O governo federal anunciou nesta quarta-feira o fim do subsídio de R$ 0,35 por litro de diesel, medida que estava em vigor desde o início do ano. A decisão faz parte de um pacote de ajuste fiscal que pode incluir a reversão de outros benefícios tributários.
Impacto nos preços dos combustíveis
Com o fim do subsídio, o diesel deve sofrer reajuste nas bombas já nos próximos dias. O valor exato dependerá da política de preços da Petrobras e da margem dos revendedores. Especialistas estimam alta entre 3% e 5% no curto prazo.

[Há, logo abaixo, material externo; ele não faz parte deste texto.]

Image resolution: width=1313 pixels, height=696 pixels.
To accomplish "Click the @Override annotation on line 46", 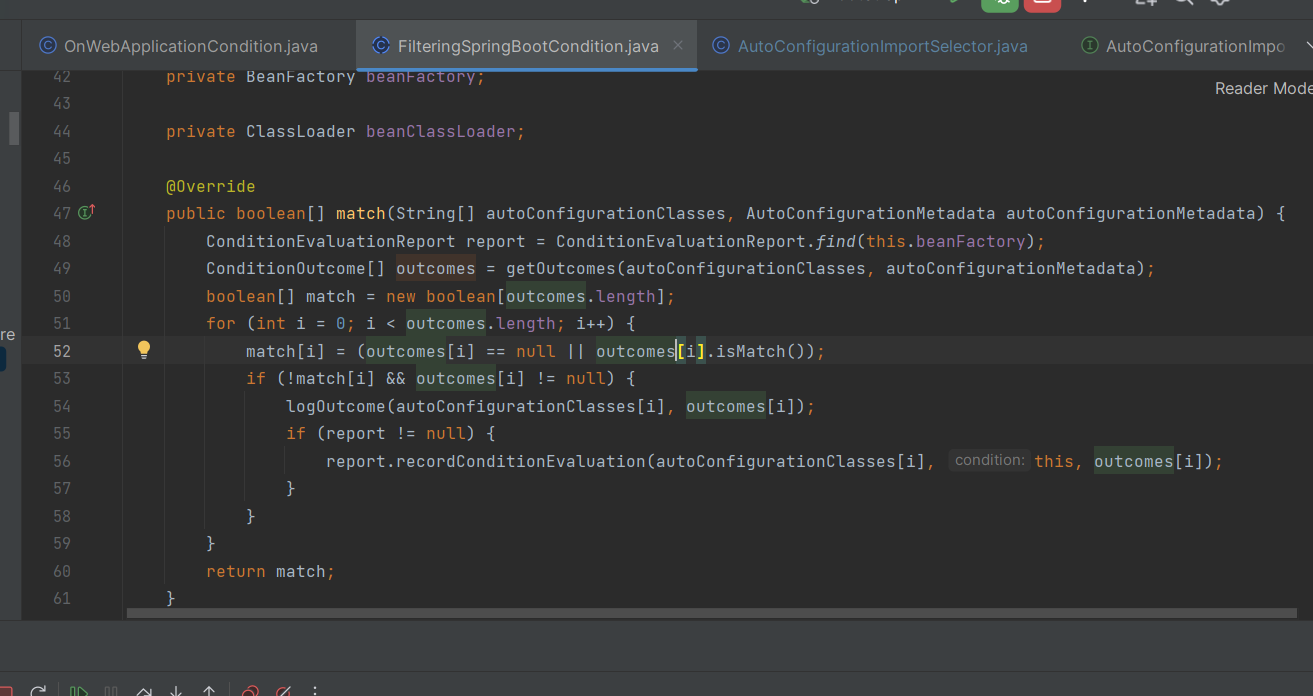I will click(210, 186).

Novas reversões em avaliação
De acordo com fontes do Ministério da Fazenda, o governo estuda eliminar ou reduzir outros subsídios federais, como os incidentes sobre o gás de cozinha e o etanol. A meta é economizar cerca de R$ 12 bilhões por ano para ajudar no cumprimento do arcabouço fiscal.

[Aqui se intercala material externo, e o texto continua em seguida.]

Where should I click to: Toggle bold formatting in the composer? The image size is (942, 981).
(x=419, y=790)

O anúncio ocorre em meio a pressões do mercado para que o governo acelere o ajuste das contas públicas. O ministro da Fazenda, Fernando Haddad, afirmou que “o subsídio ao diesel não se justifica mais diante da queda do preço internacional do petróleo”.

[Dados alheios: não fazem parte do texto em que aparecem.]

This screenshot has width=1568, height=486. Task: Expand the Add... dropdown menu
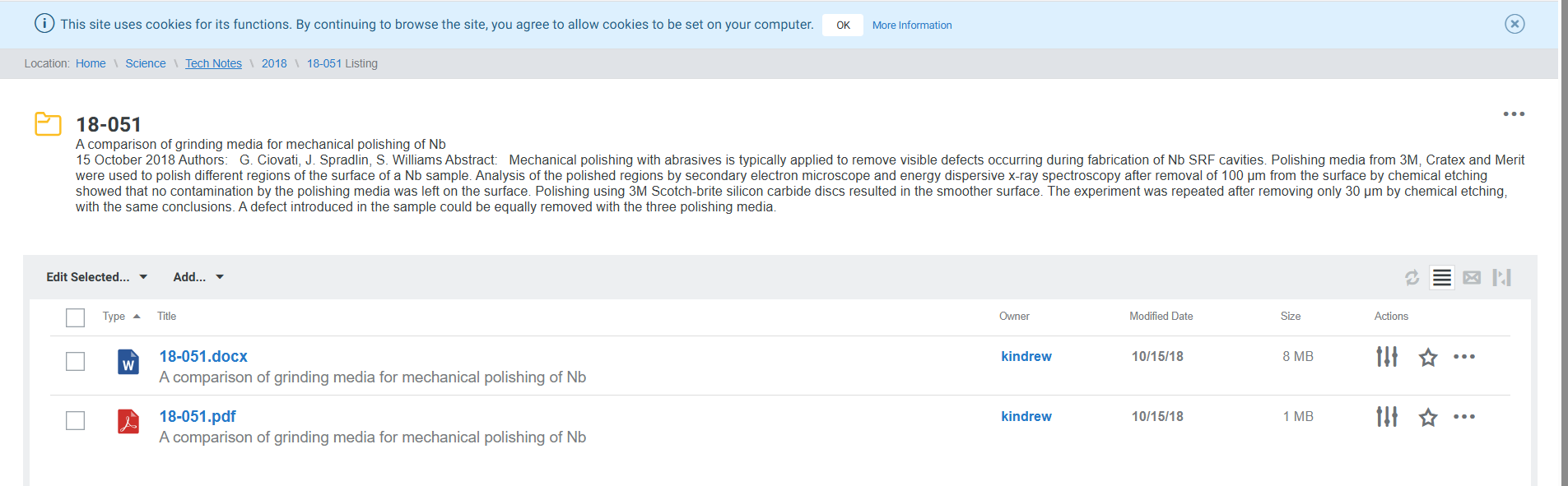[x=198, y=277]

Reações do setor produtivo
A Confederação Nacional da Agricultura (CNA) criticou a medida, argumentando que o diesel é insumo essencial para o agronegócio. Já a Associação Brasileira dos Caminhoneiros (ABCAM) ameaçou paralisação caso o aumento seja repassado integralmente ao frete.
O governo, por sua vez, prometeu criar um programa de compensação para transportadores autônomos de baixa renda, nos moldes do antigo “Frete Mais”. Os detalhes devem ser divulgados nas próximas semanas.